§ **Provided passage**
---
B. The Officers shall have such powers and authority and shall perform such duties as are prescribed by this Constitution and otherwise as are usual to such offices.

C. Except as provided in paragraph F of this section, a vacancy in any Office because of death, resignation, removal, disqualification or otherwise, shall be filled by the remaining Officers, subject to the approval of the Board of Directors, for the unexpired portion of the term.

D. The President shall be the principal executive officer of the Corporation, and shall, in general, supervise and control all the business and affairs of the Corporation. He or she (or a designated representative) shall preside at all meetings of the Board of Directors and Class A membership meetings. The President may sign, with the Treasurer, or other proper Officers of the Corporation, any deeds, mortgages, bonds, contracts, or other instruments which the Board of Directors or the Class A membership has authorized, except in cases where the signing and execution thereof shall be expressly delegated by the Board of Directors or this Constitution or by law to some other Officer or agent of the Corporation.

F. The Vice President shall, in the absence of the President, or his or her inability or refusal to act, perform the duties of the President, and when so acting, shall have the powers of, and be subject to all restrictions upon, the President. The Vice President shall perform such other duties as may be assigned to him or her by the President or the Board of Directors. The Vice President shall, upon the death, resignation, or removal of the President, assume the position of the President for the remainder of his or her term.

F. The Secretary shall keep the minutes of the meetings of the Board of Directors and the General Class A membership meetings in one or more books provided for that purpose; to insure that all notices are given in accordance with this Constitution; be custodian of the corporate records and of the Seal of the Corporation and insure the seal of the Corporation is affixed to all documents, the execution of which has been authorized by the Board of Directors or Class A members or otherwise in accordance with this Constitution; and, in general perform all the duties Incident to the office of Secretary and such other duties as may be assigned to him or her by the President or the Board of Directors.
---
§ **Items**
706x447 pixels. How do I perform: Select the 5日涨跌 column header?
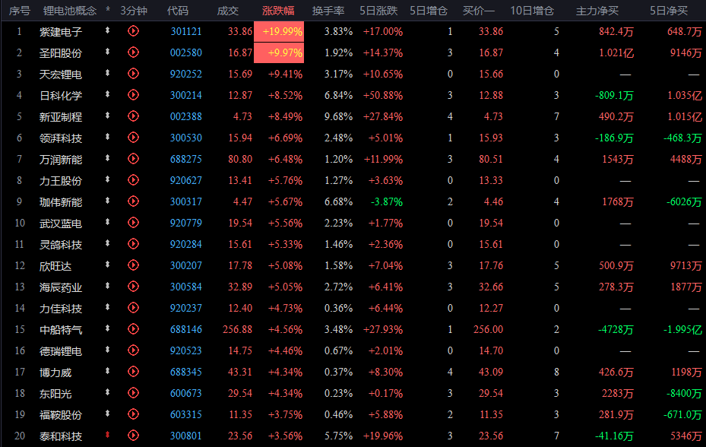[378, 11]
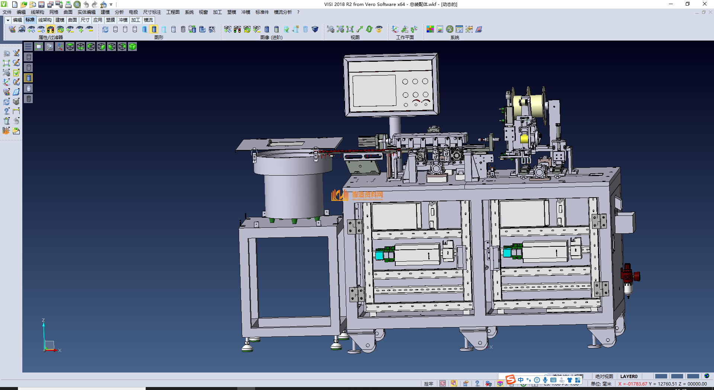
Task: Open the LAYER0 layer selector
Action: [628, 376]
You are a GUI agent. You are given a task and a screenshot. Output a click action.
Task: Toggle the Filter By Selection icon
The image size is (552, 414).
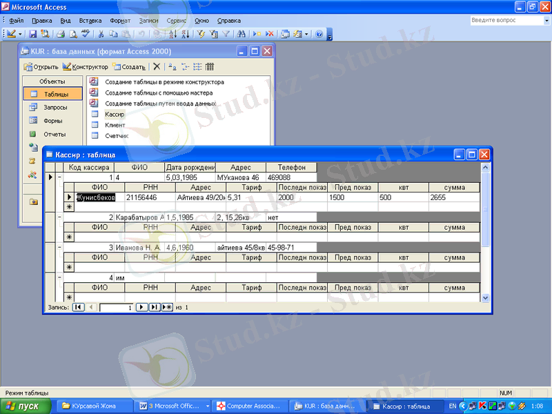tap(201, 33)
---
§ **Required actions**
1. Answer these from the constitution excerpt on corporate officers:
(a) Who presides at meetings of the Board of Directors and Class A membership meetings?
(b) What happens to the President's position if the President dies, resigns, or is removed?
(c) Of what two things is the Secretary the custodian?
2. Carry on the constitution excerpt on corporate officers from where it stops.

§ **Answers to each task**
1.
(a) The President, or a designated representative.
(b) The Vice President assumes the position of President for the remainder of the term.
(c) The corporate records and the Seal of the Corporation.

2.
G. The Treasurer shall give a bond for the faithful discharge of his or her duties in the sum of such and with such surety or sureties, as the Board of Directors shall determine. He or she shall have charge and custody and be responsible for all funds and securities of the Corporation; receive and give receipts for moneys due and payable to the Corporation from any source whatsoever, and deposit all such moneys in the name of the Corporation in such banks, depositories, or trust companies as shall be directed by the Board of Directors; and, in general perform all duties incident to the office of Treasurer, and such other duties as may be assigned to him or her by the Board of Directors.

SECTION 5 - MEETINGS

A. The corporation shall hold a Class A Membership meeting in December of 1999 and every two years thereafter, at such times, dates and places as may be designated by the Board of Directors. The Class A Membership Convention shall be the highest authority of the Corporation. Except as otherwise provided in Section VII, the President or his designated Chairperson shall reside over the meeting.
B. The Convention shall be open to attendance by the membership as defined in this constitution.
1. Each Class A member will be entitled to one (1) vote on each issue brought to the floor of this meeting.
2. Proxy voting shall not be allowed.
C. The purpose of this meeting shall be to elect officers and board members, vote on proposed amendments to the Constitution and vote on Resolutions. (Resolutions are ideas and subjects from committees concerning the direction and purposes of the Corporation).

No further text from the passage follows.